**** Given entries
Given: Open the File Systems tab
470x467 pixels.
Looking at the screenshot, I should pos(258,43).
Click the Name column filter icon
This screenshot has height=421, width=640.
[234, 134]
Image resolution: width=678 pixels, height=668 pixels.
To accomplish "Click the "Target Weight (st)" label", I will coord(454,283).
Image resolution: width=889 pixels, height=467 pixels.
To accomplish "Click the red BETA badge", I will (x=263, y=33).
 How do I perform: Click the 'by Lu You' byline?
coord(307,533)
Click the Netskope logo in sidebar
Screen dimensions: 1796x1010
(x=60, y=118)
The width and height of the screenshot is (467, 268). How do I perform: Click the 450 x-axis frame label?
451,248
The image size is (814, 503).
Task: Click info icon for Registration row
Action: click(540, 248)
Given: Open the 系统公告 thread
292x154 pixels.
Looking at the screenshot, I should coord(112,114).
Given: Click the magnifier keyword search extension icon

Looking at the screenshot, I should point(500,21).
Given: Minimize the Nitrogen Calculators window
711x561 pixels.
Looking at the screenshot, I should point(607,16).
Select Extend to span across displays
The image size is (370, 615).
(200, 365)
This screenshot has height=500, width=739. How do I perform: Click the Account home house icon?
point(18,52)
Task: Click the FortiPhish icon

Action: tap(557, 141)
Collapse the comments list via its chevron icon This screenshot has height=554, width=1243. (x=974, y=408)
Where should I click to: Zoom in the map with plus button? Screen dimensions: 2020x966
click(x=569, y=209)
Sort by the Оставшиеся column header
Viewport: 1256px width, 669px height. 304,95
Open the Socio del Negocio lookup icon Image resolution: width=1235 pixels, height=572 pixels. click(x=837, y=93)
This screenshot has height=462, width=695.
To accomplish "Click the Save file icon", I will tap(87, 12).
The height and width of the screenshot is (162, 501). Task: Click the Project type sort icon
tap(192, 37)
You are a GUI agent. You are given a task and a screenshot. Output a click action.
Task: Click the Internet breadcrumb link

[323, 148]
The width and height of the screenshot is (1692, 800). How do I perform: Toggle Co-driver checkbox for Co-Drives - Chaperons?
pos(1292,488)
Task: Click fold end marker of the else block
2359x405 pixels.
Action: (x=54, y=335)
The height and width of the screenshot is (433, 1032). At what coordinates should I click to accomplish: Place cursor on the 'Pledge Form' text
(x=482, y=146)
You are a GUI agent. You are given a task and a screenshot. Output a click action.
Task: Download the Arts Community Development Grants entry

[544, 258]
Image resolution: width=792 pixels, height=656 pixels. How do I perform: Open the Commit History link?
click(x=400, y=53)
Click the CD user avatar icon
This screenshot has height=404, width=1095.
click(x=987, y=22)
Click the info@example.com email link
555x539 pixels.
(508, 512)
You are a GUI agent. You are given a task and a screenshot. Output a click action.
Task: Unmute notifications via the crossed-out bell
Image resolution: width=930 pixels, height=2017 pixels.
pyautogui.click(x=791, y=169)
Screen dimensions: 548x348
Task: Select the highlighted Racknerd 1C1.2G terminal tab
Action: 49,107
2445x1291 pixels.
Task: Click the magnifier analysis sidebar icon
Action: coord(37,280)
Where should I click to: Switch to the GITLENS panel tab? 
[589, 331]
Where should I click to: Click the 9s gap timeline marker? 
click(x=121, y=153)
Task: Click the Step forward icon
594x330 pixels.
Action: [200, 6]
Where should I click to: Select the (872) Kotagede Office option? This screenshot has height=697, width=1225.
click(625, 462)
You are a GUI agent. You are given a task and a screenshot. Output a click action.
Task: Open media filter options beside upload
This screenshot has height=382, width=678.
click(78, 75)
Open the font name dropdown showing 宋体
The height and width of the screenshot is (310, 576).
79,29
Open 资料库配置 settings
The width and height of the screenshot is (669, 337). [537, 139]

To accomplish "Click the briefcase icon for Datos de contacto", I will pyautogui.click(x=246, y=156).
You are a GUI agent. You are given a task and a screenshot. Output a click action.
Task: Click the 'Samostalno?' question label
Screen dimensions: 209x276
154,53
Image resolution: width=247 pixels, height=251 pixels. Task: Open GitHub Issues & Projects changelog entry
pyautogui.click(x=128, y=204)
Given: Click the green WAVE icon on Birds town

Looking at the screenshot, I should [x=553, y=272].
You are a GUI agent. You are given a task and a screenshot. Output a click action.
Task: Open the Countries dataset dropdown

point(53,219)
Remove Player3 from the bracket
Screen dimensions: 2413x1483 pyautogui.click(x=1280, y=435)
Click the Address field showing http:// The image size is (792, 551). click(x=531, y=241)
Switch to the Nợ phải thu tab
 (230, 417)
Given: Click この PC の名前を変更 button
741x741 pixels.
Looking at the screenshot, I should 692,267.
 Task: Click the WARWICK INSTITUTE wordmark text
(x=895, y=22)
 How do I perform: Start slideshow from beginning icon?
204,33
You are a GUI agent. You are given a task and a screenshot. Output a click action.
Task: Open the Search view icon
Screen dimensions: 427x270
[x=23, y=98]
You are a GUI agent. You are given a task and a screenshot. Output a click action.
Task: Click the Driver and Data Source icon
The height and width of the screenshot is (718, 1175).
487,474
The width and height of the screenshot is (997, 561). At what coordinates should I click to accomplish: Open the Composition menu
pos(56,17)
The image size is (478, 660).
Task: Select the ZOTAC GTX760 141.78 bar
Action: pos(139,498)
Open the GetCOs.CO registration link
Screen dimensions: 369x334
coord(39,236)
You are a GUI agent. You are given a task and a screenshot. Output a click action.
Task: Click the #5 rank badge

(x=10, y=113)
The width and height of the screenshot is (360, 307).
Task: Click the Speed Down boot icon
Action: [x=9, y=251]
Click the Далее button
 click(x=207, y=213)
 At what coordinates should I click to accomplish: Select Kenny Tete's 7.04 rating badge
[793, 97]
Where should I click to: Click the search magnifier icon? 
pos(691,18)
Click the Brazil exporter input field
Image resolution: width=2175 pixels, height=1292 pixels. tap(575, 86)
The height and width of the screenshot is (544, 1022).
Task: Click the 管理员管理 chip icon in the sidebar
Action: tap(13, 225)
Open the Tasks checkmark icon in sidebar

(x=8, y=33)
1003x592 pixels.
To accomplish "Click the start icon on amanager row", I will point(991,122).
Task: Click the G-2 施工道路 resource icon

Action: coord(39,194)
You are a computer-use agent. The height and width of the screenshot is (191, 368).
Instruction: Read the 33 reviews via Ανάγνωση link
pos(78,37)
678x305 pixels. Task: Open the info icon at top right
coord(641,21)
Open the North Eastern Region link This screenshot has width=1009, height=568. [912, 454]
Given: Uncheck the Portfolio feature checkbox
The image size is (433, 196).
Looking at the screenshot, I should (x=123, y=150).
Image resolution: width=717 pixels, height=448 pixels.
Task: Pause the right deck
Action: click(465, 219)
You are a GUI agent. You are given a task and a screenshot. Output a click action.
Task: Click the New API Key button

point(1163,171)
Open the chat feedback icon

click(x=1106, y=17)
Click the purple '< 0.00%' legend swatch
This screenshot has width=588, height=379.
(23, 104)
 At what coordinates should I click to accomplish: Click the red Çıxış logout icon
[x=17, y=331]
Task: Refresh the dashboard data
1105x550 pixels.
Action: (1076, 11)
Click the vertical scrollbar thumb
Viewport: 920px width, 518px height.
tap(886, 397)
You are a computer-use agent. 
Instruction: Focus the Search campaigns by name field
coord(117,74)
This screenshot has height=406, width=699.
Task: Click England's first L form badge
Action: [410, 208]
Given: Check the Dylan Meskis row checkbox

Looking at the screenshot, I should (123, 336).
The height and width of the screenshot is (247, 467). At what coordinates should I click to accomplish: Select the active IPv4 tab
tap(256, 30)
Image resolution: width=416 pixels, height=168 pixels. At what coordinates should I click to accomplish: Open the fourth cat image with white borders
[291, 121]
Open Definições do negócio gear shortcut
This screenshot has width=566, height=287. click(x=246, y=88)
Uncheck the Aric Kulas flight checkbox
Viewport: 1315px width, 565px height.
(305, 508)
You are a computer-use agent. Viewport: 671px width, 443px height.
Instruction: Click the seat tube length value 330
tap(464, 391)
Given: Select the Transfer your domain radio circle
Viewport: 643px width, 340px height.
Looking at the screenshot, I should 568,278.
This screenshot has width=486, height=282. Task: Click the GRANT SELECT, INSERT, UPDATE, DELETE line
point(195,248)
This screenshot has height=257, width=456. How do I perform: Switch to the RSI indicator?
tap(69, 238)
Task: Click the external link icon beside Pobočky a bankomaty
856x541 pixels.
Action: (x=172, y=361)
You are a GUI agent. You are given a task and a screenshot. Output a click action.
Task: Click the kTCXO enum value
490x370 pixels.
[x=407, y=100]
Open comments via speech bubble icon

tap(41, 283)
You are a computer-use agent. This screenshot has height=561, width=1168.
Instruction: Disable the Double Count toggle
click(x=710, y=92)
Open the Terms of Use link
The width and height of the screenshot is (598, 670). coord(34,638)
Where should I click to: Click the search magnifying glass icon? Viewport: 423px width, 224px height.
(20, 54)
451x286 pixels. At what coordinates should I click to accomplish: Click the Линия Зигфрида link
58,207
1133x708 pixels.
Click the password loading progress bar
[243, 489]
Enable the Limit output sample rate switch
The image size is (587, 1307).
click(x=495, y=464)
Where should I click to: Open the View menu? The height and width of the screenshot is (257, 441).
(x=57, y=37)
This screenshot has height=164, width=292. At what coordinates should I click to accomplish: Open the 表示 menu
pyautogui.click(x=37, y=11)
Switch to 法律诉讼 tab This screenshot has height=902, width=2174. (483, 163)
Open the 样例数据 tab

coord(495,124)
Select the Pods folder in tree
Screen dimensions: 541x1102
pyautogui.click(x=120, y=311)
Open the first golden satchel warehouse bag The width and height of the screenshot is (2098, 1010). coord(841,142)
********
▶ _Set task_:
Pull out every line of the items above that contains the string "size". Case counts.

▶ _Result_:
The image size is (814, 503).
The image size is (370, 615).
Click the Address field showing http:// The image size is (792, 551). click(x=531, y=241)
The image size is (478, 660).
The image size is (433, 196).
The image size is (587, 1307).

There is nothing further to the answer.